Ani jej postawa, ani pysk nie wyrażały tego, co czuła i tylko oczy, drżące neiznacznie chociaż minimalnie obrazowały samopoczucie burej kocicy. Ta czuła się bowiem, jakby z każdym słowem w jej kark wbijały się ostrza, jedno za drugim. Raniąc ją, ale jej nie zabijając, aby wykrwawiała się powoli, w agonii. Największy ból nie sprawiły jej jednak krzyki i cała ta nienawiść, jaką Niezapominajkowa Łapa do niej kierowała, a łzy, które wypłynęły z jej oczu.
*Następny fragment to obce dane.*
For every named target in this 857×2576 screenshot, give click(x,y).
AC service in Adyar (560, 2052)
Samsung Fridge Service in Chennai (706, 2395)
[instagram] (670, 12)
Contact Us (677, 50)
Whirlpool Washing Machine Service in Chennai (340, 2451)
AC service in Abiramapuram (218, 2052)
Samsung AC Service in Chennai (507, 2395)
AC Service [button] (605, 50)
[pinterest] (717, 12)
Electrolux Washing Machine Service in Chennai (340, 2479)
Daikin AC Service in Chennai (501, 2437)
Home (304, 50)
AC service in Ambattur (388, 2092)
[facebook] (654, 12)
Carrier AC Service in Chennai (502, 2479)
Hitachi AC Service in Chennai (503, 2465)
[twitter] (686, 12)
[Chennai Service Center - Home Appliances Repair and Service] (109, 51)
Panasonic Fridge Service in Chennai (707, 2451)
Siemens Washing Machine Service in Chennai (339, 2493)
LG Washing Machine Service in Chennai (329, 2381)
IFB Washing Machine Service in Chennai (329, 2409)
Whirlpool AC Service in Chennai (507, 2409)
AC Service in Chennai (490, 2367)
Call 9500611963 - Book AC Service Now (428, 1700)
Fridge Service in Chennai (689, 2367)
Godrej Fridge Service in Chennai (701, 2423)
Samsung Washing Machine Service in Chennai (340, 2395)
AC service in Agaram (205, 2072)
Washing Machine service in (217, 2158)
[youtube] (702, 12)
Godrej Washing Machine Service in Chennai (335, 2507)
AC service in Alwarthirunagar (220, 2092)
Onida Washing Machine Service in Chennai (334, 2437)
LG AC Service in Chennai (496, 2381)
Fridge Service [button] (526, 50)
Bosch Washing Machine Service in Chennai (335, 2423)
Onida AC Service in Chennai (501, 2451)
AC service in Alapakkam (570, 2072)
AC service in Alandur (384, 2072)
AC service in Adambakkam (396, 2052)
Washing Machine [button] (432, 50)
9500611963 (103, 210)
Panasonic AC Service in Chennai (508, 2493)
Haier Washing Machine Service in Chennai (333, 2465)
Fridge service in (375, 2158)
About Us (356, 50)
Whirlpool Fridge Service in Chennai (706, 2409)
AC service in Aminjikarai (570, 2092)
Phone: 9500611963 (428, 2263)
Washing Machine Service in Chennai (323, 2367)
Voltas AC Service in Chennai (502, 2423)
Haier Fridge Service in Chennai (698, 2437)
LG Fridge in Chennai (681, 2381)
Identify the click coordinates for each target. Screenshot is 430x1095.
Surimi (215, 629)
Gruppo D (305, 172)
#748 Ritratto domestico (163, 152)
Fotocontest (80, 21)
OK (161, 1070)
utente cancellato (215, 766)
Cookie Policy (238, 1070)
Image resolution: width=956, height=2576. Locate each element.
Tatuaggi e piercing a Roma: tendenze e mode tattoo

Właśnie ta świadomość, że irracjonalny lęk burej ją zranił, bolała najbardziej. Spojrzała na kocicę, a gdy się obejrzała, jej głos brzmiał zwyczajnie pusto, mimo iż słowa były szczere.
— Nie chciałam, aby to obróciło się w ten sposób — zaczęła, a liliowa natychmiast jej przerwała.
— Och, oczywiście, że nie! Przecież o wiele łatwiej byłoby, gdybym tylko podkuliła ogon i skinęła główką, co?! — burknęła zdenerwowana kocica, patrząc na nią wrogo. Cierń powoli porkęciła głową.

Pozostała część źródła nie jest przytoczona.